_WHAT IS NEEDED:_ Rewrite the lines of the records from the one containing "The height and" through the end, inclusive, swapping "green" for "red" and changing nothing else. Omit the pictures.

_DATA FOR THIS TASK:_
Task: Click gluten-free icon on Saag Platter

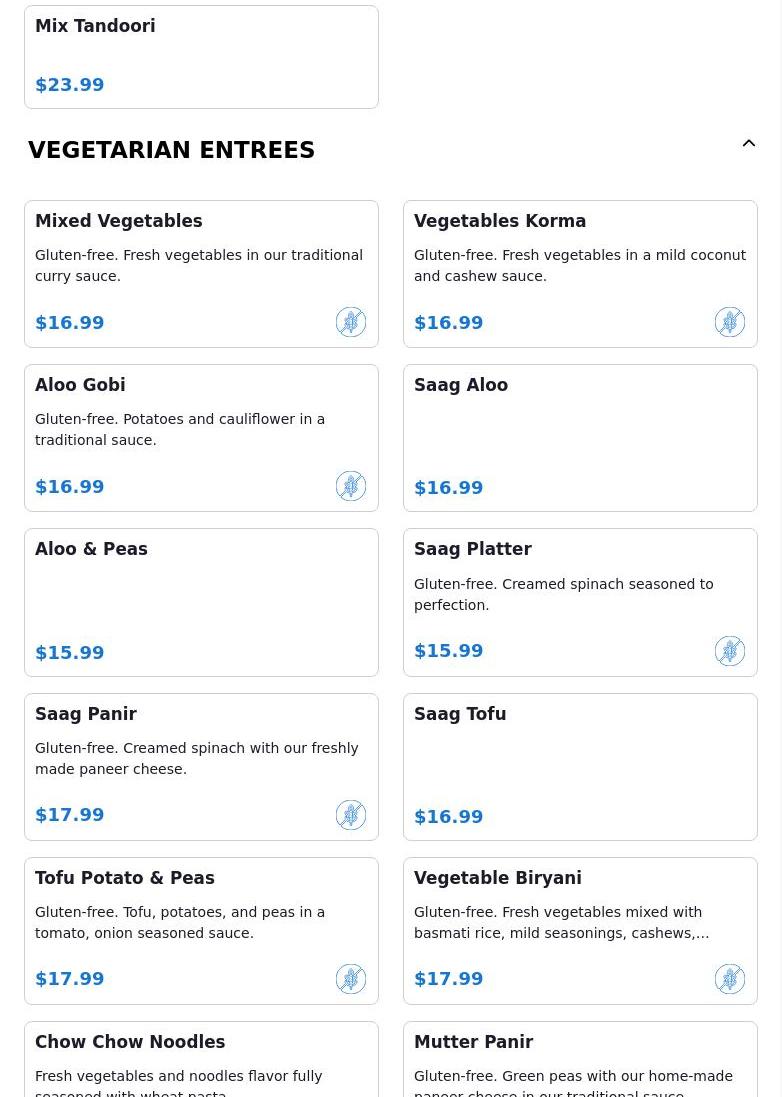Action: point(730,651)
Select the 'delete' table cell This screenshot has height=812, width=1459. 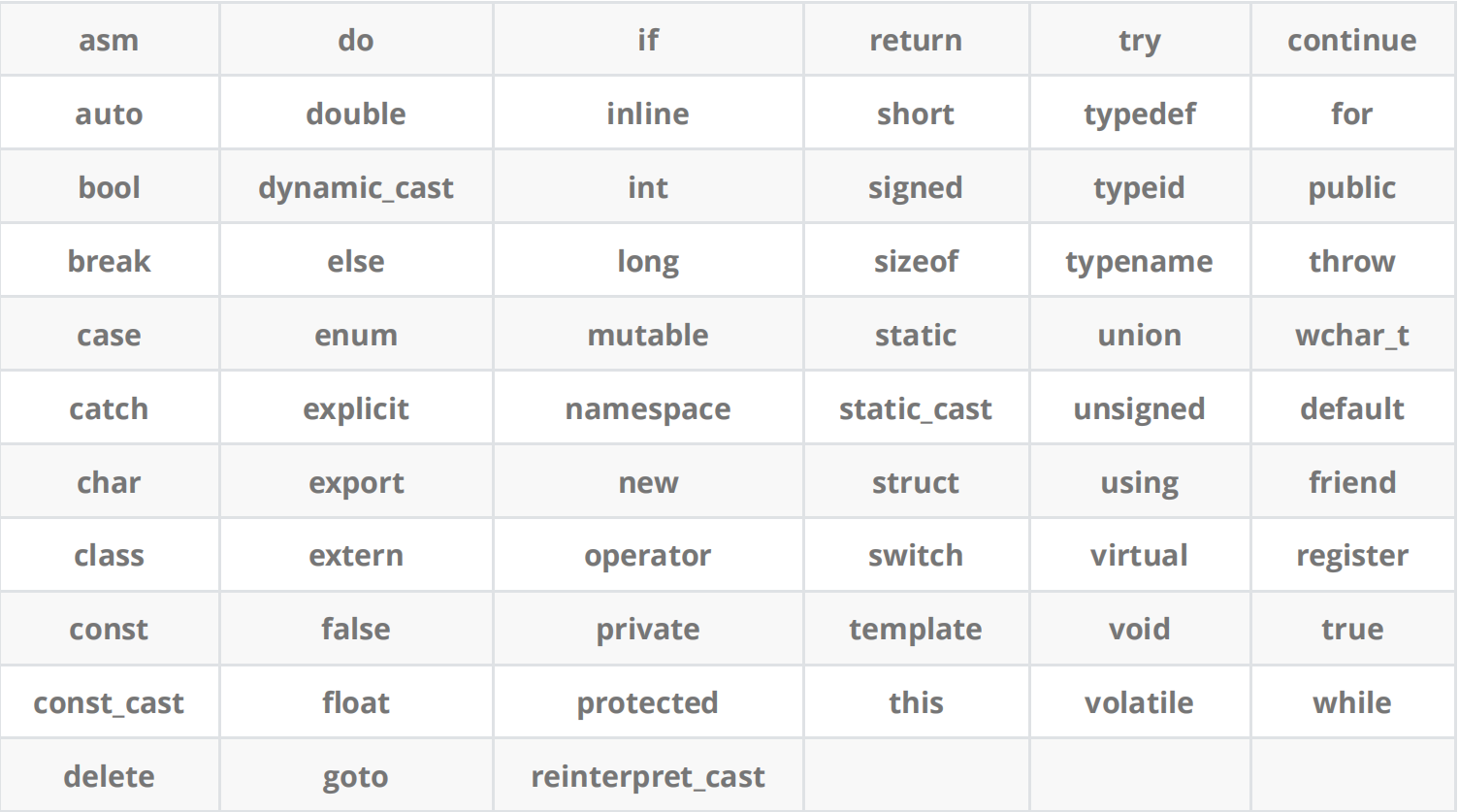pos(109,777)
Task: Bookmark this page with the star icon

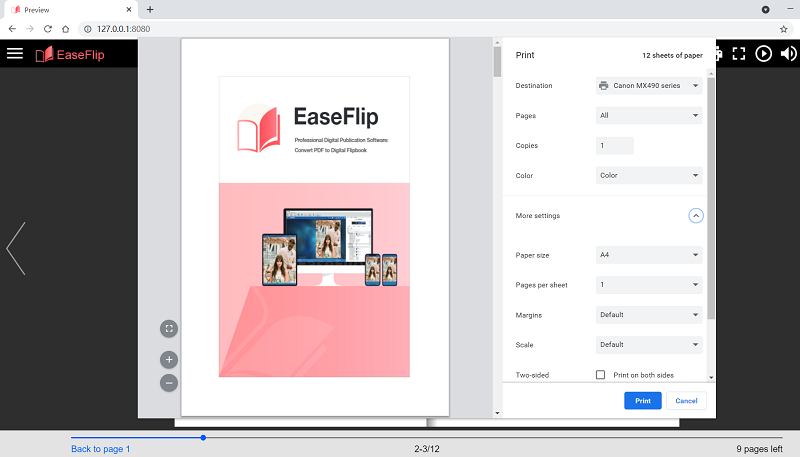Action: (x=783, y=29)
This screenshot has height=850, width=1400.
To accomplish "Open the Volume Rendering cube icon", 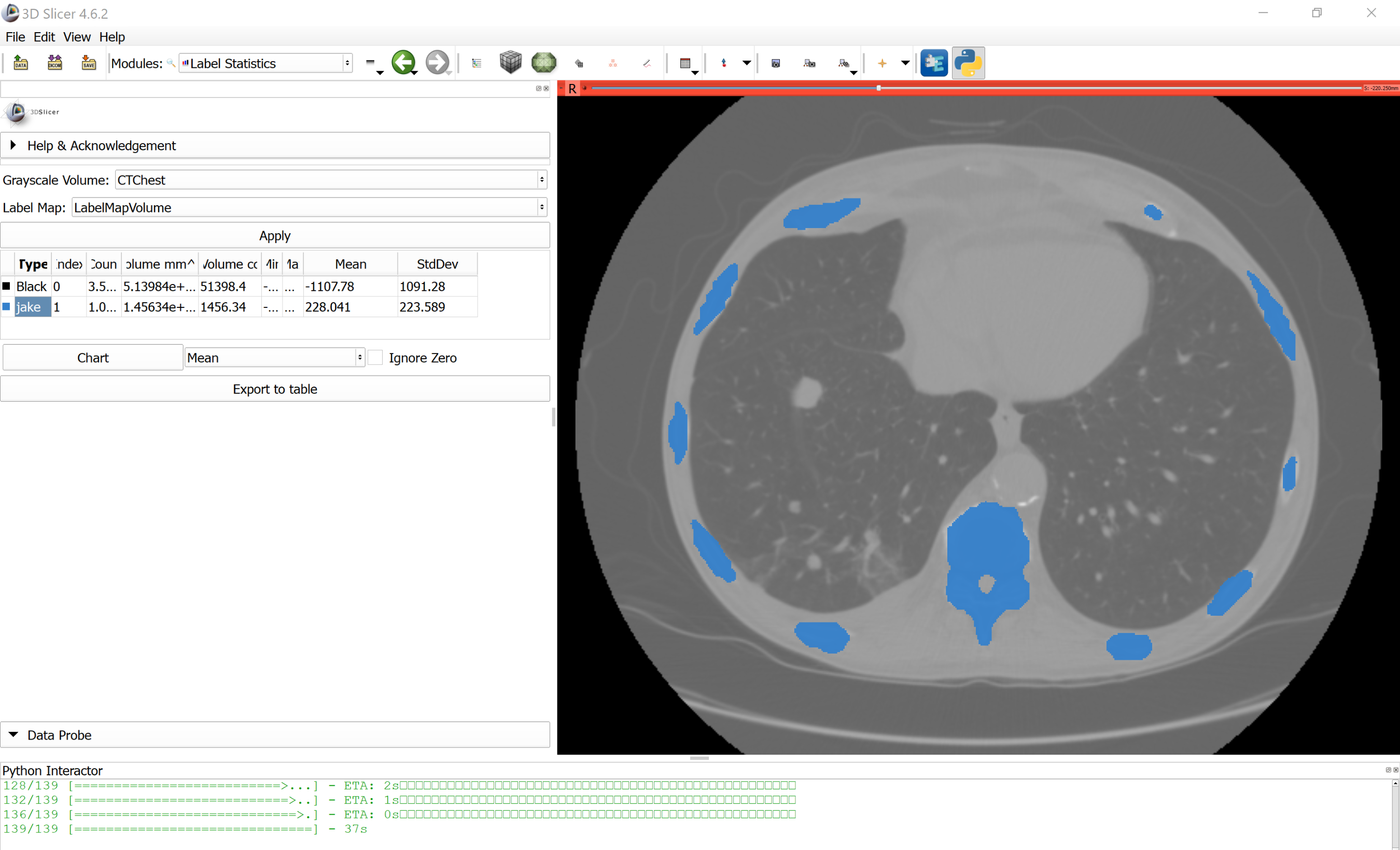I will pyautogui.click(x=510, y=63).
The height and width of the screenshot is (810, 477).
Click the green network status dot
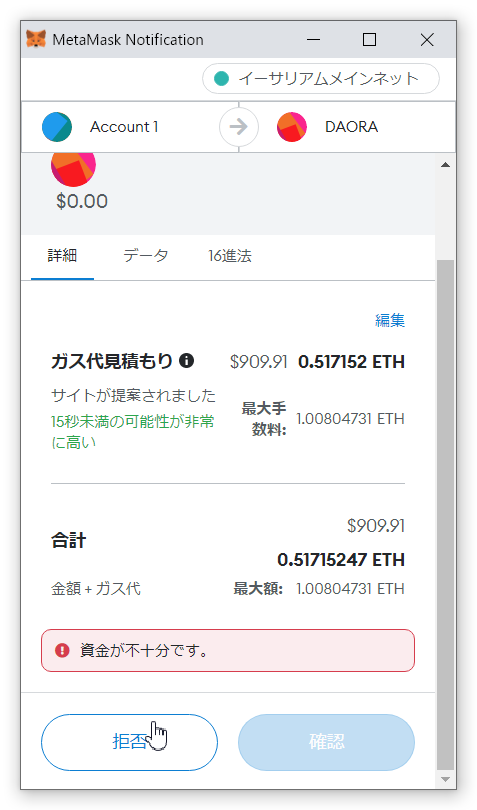(221, 79)
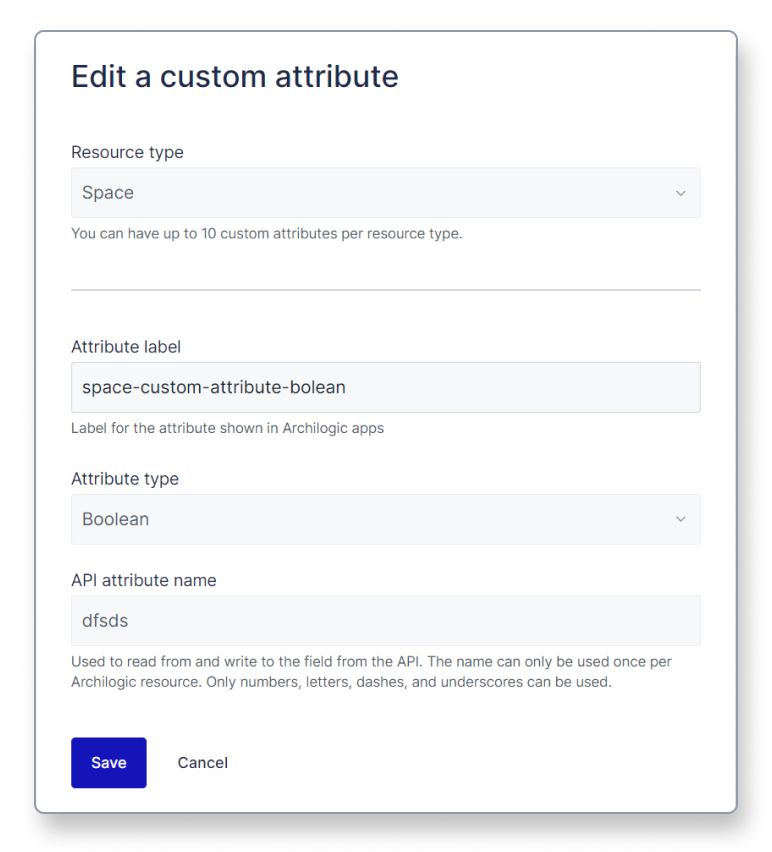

_ANSWER TO THIS PROBLEM:_
The height and width of the screenshot is (810, 477).
Click the red network status dot
(221, 79)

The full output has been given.